Quick answer. The 11-plus is not a single exam. It is an umbrella label for at least twelve distinct admissions processes used by UK independent schools. The ISEB Common Pretest is sat at age 11 even for 13+ entry. The London 11+ Consortium uses a shared psychometric across roughly nine to ten girls' day schools. Other schools run their own written papers, in-house adaptive tests, observed lessons or interview-only rounds. The main calendar runs from autumn of Year 6 to January.
On this page
- Why parents conflate twelve processes into one exam
- The 12 formats, mapped
- How schools actually decide
- When tests happen
- Key facts at a glance
- What this means for parents
- FAQs
- Sources and methodology
Why parents conflate twelve processes into one exam
The phrase "11-plus" is sticky because it sounds national, the way GCSEs are. There is no national 11-plus in the independent sector. Instead, there is a network of schools that take new pupils at around age eleven, a smaller network at thirteen, a third at sixteen, and a fringe that takes them whenever a place opens.
The most widely sat selection test, the ISEB Common Pretest, is taken at age 11 but used by schools admitting at 13. Parents reasonably assume anything sat by an eleven-year-old must be the 11-plus. It is not.
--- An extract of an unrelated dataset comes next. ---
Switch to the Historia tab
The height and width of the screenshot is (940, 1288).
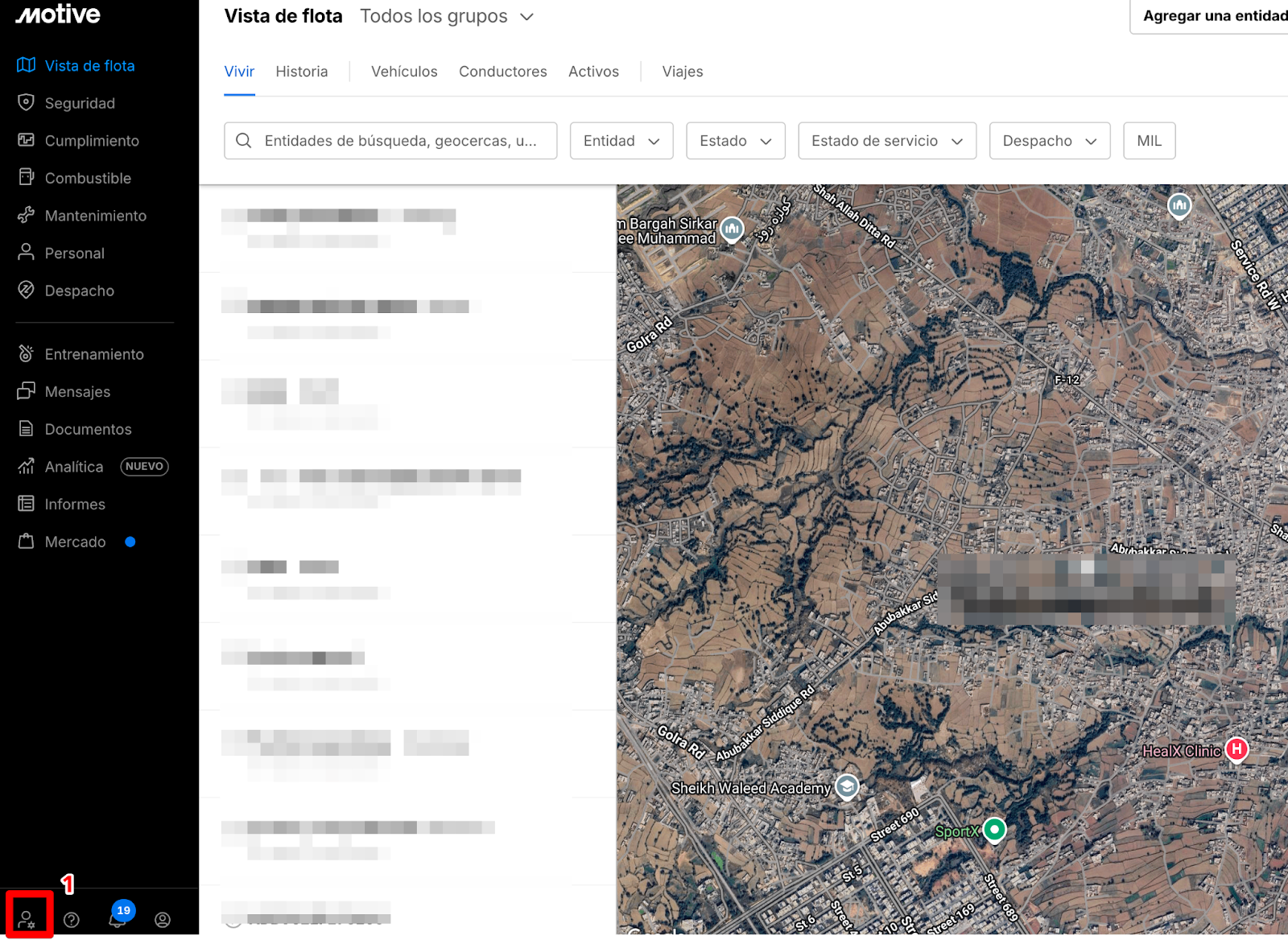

The map below sets out twelve formats, the schools that use each, what is tested, and when it happens.
The 12 formats, mapped
| # | Format | Age sat | Test type | Used by (examples) | Result decides |
|---|---|---|---|---|---|
| 1 | ISEB Common Pretest | 11 (Y6) | Online adaptive, multiple choice, 4 sections | Eton, Harrow, Winchester (as screener) | Whether you progress to in-house round |
| 2 | London 11+ Consortium | 11 (Y6) | Shared online psychometric | ~9–10 all-girls day schools in London | Each school then decides separately |
| 3 | School-specific written English + Maths | 11 (Y6) | Paper-based, school-set | Latymer Upper, JAGS | Whether you are invited to interview |
| 4 | School in-house adaptive test | 11–13 | Bespoke, short, fades by difficulty | Eton (in-house round) | Whether you reach interview |
| 5 | Observed lessons / taster days | 10–11 | Teacher-led classroom observation | Highgate | Combined with interview to offer |
| 6 | Interview-only second round | 11 | Conversation; written paper marks discarded | Latymer Upper | The offer itself |
| 7 | Year-8 assessment for Year-9 entry | 12–13 (Y8) | School-set, late prep window | KCS Wimbledon | Year-9 place |
| 8 | 16+ sixth-form entry | 16 | Subject papers + interview | Westminster, St Paul's Girls', Alleyn's | Sixth-form place |
| 9 | Occasional / mid-year places | Any | Light assessment, often interview-led | Most schools, off-cycle | A vacancy that has opened |
| 10 | Holistic / non-UK curriculum | Any | Records, recommendations, interview | The American School in London | Year-group fit |
| 11 | Through-school progression | 11 or 13 | None, or light internal check | Latymer Prep → Latymer Upper; Highgate juniors → seniors | Automatic continuation |
| 12 | Scholarship-gateway assessment | 11–13 | Scholarship papers + bursary application | Several schools post-VAT | Means-tested place |
1. ISEB Common Pretest
The ISEB Common Pretest is an online adaptive aptitude test sat at age 11 in Year 6. It is used by many 13+ schools as a first screener before their own in-house tests, which is the single biggest source of parent confusion.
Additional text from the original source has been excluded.